== Work to complete ==
If a line in the following entries holds the string "badge", include it in the tally. State the total and nothing further.

__________________________________________________

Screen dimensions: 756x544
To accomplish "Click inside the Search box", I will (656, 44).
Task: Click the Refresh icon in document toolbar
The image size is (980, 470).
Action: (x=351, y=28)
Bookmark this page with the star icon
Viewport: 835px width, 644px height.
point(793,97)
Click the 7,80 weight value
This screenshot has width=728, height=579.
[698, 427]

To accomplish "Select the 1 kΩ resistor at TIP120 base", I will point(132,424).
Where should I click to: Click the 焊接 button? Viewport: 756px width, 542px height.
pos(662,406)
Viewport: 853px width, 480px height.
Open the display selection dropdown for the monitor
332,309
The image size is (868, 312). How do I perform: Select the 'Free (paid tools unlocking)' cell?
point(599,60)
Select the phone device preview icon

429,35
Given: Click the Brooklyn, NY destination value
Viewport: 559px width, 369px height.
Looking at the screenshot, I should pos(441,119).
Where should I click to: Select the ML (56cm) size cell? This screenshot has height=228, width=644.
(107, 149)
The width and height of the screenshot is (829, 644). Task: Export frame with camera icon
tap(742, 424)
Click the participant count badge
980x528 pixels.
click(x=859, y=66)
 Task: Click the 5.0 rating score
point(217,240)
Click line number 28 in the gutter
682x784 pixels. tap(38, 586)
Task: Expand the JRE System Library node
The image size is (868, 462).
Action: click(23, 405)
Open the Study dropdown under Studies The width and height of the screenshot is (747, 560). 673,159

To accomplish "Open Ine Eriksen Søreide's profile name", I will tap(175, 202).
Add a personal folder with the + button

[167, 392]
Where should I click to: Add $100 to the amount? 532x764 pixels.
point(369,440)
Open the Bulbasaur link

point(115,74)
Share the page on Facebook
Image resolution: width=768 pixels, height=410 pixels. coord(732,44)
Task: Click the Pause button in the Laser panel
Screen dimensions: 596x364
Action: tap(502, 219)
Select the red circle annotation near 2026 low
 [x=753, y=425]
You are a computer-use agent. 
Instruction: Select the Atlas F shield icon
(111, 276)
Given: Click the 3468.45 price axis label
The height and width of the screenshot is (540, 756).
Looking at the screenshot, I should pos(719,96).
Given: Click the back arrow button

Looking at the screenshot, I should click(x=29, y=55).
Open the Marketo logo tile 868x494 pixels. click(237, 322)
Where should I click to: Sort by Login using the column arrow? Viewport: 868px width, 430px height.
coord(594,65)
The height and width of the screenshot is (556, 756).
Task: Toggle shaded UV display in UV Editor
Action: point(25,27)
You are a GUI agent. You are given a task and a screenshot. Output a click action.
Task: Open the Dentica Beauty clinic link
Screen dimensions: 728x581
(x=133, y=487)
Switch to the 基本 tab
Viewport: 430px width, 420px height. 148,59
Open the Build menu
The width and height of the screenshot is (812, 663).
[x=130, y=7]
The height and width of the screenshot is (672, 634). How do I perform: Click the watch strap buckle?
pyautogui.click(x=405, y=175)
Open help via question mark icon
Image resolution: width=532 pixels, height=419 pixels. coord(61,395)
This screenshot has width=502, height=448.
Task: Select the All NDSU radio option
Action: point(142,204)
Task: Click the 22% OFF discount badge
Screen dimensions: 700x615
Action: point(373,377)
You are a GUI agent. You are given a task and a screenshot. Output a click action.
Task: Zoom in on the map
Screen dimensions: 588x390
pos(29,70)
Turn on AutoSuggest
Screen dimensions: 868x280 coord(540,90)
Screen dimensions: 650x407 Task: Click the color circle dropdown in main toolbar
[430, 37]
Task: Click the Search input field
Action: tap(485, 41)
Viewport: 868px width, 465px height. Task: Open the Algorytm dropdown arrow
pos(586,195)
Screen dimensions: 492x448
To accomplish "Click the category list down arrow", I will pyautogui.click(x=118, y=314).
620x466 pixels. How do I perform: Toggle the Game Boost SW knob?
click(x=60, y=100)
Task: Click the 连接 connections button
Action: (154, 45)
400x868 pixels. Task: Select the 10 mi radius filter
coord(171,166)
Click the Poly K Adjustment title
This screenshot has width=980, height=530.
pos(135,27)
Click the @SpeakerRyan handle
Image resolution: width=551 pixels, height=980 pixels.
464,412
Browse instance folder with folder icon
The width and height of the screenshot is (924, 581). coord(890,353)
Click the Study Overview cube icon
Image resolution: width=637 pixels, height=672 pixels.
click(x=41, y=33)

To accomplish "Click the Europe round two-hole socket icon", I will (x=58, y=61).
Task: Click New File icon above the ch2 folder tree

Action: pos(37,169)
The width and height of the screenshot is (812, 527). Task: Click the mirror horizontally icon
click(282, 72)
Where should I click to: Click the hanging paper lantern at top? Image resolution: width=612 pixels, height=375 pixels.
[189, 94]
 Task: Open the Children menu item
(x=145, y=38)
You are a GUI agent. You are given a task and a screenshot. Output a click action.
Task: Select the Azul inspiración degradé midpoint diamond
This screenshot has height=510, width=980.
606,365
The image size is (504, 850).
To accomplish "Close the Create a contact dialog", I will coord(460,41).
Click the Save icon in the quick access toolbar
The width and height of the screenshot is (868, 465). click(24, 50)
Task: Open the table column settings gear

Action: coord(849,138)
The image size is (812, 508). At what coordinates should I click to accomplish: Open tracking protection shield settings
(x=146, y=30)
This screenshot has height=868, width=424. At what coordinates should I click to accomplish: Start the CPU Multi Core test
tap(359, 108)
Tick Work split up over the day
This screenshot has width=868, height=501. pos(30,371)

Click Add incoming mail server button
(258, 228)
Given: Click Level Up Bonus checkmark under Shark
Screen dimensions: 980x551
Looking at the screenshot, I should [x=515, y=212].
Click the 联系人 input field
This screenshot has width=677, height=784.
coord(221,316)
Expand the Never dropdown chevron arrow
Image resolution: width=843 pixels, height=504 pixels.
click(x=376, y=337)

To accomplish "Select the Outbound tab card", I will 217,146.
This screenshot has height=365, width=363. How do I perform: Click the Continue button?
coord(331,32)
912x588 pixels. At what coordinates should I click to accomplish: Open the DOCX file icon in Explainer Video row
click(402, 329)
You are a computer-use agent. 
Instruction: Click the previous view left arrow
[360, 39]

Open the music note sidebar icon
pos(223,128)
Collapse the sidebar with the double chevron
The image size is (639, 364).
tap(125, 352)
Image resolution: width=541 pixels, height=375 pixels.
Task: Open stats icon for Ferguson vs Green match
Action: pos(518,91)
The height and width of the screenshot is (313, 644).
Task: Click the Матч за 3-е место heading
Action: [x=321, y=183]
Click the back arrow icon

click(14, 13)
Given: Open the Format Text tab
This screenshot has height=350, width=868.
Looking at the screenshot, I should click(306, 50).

__________________________________________________

== Output ==
2